## Stated exercise:
Rewrite the part of the records that opens with the line containing "How do I perform: Click" and runs through the end of the records, swapping "badge" for "label" and keeping everything else unchanged. Omit the pictures from your answer.

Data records
>>
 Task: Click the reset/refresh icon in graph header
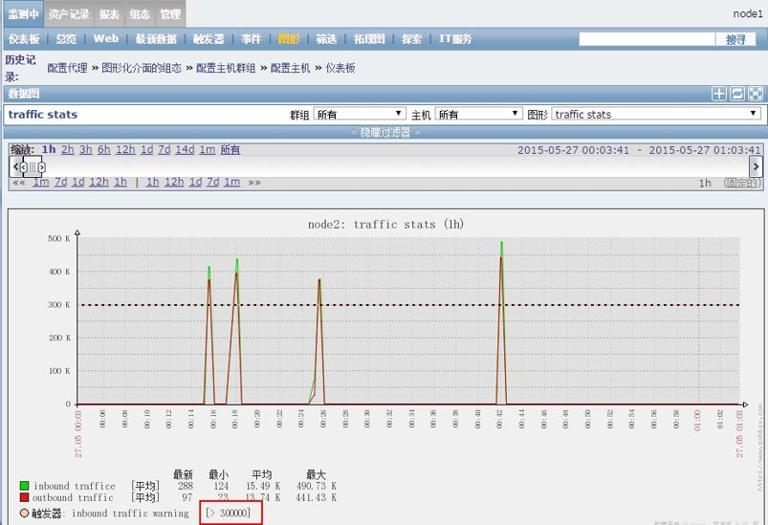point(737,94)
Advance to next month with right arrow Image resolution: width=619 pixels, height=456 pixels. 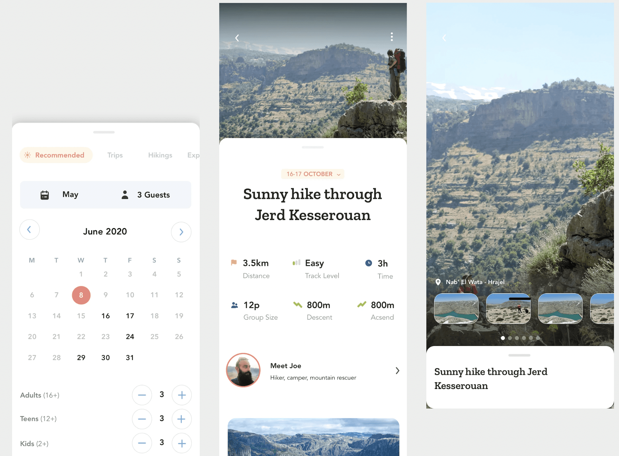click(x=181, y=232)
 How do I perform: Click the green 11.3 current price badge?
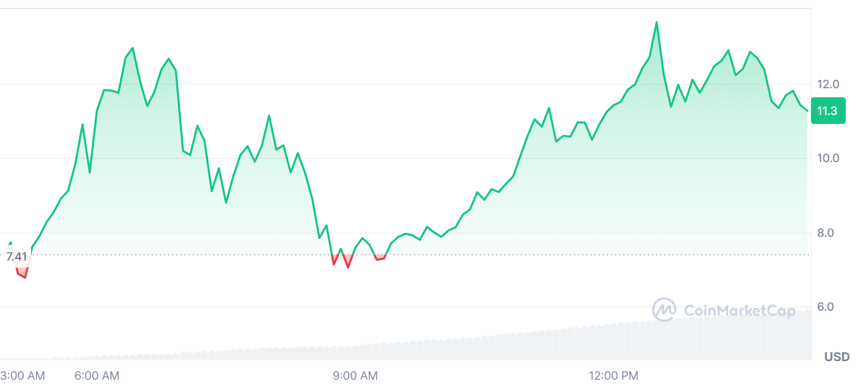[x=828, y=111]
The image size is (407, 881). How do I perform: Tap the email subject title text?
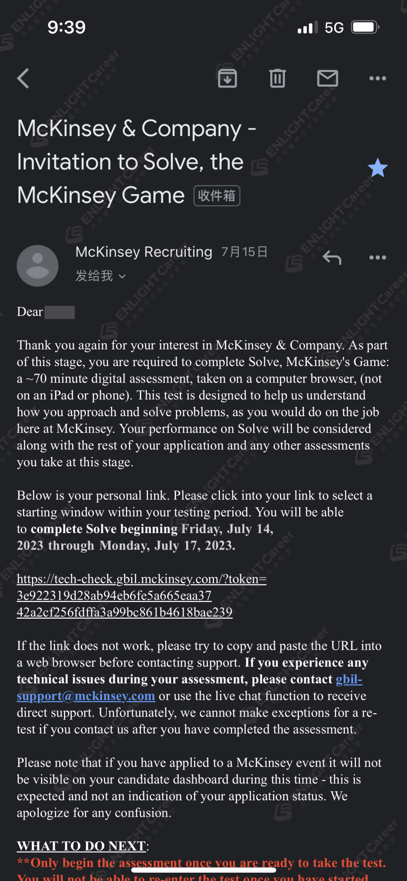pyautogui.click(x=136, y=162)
<<
## Correct response:
 How do I perform: Click the green 11.3 current price label?
[x=828, y=111]
The image size is (407, 881). How do I perform: Tap the email subject title text?
pyautogui.click(x=136, y=162)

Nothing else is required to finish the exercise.